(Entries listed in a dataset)
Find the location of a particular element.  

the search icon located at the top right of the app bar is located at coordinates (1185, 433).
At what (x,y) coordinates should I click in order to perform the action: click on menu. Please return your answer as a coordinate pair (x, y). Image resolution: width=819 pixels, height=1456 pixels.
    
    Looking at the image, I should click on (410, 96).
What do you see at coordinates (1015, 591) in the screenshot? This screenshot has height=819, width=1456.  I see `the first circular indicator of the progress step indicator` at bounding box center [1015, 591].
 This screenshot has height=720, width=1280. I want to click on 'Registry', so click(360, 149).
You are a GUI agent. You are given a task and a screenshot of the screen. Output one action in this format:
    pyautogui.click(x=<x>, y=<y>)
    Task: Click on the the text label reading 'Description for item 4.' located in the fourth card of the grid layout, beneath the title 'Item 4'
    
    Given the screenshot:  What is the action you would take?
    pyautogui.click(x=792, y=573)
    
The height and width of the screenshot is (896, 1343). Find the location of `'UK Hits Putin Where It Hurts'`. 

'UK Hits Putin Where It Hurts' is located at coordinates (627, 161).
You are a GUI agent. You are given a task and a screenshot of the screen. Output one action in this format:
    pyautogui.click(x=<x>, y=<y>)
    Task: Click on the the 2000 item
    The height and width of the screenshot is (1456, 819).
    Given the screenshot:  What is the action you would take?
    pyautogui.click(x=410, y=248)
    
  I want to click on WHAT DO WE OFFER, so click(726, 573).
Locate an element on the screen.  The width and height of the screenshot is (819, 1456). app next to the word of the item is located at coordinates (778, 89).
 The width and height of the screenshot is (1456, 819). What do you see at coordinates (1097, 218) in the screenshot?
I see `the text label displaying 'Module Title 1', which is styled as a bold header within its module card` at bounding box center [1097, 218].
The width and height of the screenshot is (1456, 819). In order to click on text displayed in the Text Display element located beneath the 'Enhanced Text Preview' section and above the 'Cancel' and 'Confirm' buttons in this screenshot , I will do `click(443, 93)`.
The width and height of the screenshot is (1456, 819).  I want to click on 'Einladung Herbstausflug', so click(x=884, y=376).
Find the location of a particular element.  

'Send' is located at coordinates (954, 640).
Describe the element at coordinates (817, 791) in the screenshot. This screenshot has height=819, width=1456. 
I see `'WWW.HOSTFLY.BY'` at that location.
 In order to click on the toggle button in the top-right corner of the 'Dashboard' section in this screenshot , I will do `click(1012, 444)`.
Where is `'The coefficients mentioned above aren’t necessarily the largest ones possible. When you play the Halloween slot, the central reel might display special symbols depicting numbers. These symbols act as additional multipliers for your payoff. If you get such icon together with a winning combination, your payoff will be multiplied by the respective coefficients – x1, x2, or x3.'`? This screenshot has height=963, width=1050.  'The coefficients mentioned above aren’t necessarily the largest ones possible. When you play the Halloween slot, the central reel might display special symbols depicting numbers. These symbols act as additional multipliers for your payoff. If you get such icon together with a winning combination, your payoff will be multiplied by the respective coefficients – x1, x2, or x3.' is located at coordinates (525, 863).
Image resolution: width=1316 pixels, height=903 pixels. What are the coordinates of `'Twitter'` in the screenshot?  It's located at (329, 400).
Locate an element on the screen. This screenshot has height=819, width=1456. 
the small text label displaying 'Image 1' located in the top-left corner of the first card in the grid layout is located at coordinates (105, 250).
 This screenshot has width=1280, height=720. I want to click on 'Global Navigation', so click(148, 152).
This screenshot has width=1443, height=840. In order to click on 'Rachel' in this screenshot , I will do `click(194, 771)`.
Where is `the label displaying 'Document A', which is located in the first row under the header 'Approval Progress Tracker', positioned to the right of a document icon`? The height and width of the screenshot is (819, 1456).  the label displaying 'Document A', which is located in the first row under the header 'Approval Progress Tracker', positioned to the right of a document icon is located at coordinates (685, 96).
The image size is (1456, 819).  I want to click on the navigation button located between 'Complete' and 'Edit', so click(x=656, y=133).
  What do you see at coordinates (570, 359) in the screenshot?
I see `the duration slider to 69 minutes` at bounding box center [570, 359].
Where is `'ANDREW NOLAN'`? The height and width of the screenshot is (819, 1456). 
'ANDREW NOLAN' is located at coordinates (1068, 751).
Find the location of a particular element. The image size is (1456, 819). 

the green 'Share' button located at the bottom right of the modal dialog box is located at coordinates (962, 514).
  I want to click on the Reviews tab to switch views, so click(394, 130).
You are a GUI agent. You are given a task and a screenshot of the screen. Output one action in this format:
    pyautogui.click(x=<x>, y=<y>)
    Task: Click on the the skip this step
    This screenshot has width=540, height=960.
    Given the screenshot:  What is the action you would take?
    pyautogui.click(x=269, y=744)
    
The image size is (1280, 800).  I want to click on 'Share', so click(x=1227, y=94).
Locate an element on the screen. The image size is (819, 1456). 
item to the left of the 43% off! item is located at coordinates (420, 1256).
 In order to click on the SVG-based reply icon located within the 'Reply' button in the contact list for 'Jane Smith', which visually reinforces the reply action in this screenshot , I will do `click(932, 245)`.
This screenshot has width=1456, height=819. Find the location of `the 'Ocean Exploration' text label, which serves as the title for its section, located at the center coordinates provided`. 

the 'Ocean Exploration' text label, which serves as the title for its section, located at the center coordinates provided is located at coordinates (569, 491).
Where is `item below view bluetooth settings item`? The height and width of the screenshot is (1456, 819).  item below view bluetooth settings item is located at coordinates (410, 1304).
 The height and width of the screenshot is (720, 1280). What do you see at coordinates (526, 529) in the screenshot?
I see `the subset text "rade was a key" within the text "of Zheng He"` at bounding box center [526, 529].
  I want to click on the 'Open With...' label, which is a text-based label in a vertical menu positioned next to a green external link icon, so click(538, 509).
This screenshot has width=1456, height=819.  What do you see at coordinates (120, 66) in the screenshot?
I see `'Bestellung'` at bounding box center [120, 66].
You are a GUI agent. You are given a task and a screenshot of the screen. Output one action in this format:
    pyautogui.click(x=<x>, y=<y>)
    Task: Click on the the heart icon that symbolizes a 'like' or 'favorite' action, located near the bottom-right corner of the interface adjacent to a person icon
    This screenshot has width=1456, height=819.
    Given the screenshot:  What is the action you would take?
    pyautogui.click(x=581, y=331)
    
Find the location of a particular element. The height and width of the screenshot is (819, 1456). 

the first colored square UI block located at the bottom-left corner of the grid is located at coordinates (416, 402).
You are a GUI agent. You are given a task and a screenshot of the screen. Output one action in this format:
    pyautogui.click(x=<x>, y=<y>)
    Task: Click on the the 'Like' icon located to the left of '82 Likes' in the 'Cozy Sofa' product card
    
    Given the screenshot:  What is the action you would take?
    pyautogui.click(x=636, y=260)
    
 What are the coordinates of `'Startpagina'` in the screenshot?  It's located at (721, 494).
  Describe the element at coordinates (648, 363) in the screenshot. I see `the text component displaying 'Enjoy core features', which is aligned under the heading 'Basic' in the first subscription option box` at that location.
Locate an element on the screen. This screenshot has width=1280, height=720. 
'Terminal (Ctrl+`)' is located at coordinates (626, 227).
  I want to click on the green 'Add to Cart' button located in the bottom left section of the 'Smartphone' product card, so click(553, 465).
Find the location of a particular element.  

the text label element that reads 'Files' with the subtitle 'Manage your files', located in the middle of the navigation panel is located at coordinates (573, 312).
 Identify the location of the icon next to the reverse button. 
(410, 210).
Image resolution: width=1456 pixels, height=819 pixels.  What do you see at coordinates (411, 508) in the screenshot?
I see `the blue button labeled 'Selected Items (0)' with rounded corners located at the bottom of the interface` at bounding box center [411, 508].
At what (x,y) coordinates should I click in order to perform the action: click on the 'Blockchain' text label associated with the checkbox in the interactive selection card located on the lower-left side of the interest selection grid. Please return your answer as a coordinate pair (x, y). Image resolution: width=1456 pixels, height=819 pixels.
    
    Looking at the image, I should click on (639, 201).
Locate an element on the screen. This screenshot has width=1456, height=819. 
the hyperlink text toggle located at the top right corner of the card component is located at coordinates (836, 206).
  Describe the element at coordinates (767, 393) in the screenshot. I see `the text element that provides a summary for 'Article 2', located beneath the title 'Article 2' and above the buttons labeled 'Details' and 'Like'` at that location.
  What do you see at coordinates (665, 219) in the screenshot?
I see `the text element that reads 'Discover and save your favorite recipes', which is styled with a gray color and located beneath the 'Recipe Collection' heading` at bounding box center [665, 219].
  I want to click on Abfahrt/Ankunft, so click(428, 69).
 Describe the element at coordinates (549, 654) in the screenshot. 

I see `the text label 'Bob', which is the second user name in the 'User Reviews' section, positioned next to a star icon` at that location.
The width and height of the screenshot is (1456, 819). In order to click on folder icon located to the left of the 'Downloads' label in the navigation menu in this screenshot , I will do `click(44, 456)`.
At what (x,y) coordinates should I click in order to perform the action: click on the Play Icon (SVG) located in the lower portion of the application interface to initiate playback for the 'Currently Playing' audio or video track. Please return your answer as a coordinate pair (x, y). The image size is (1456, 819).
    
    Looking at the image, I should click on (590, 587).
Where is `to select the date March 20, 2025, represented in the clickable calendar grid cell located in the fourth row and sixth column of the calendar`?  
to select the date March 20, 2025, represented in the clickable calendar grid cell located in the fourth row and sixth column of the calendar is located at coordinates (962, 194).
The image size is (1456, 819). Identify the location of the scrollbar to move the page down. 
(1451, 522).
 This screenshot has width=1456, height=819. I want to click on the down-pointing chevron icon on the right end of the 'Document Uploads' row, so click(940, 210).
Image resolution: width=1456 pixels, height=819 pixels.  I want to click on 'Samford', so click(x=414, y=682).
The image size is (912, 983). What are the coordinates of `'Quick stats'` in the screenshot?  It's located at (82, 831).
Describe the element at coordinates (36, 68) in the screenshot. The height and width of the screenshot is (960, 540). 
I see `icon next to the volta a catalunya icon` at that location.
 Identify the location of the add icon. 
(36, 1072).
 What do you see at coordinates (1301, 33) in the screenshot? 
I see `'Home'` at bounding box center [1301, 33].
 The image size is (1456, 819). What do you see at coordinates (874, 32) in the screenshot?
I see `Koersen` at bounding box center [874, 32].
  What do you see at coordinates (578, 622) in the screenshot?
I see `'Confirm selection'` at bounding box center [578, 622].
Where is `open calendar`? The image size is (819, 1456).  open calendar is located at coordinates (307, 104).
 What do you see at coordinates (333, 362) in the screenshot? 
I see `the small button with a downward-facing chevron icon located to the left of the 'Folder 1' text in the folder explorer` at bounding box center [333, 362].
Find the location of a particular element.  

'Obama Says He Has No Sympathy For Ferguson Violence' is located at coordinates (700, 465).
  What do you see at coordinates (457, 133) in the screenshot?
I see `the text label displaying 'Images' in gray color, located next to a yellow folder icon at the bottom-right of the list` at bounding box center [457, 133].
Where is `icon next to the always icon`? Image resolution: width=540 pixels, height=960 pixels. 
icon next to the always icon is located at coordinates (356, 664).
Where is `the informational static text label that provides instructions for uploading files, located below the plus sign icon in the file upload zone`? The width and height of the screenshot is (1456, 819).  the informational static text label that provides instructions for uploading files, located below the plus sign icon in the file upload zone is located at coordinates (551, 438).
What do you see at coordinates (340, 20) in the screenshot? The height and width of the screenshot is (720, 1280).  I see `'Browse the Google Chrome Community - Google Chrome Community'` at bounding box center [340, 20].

DIRECTIONS FOR THIS TASK
Update the lines from the one containing "so click(x=884, y=376)." up to and including the one containing "In order to click on the toggle" by replacing "element" with "component". Reproduce only those lines, with everything else unchanged.

WORKED ANSWER
The width and height of the screenshot is (1456, 819).  I want to click on 'Einladung Herbstausflug', so click(x=884, y=376).
Find the location of a particular component.  

'Send' is located at coordinates (954, 640).
Describe the component at coordinates (817, 791) in the screenshot. This screenshot has height=819, width=1456. 
I see `'WWW.HOSTFLY.BY'` at that location.
 In order to click on the toggle button in the top-right corner of the 'Dashboard' section in this screenshot , I will do `click(1012, 444)`.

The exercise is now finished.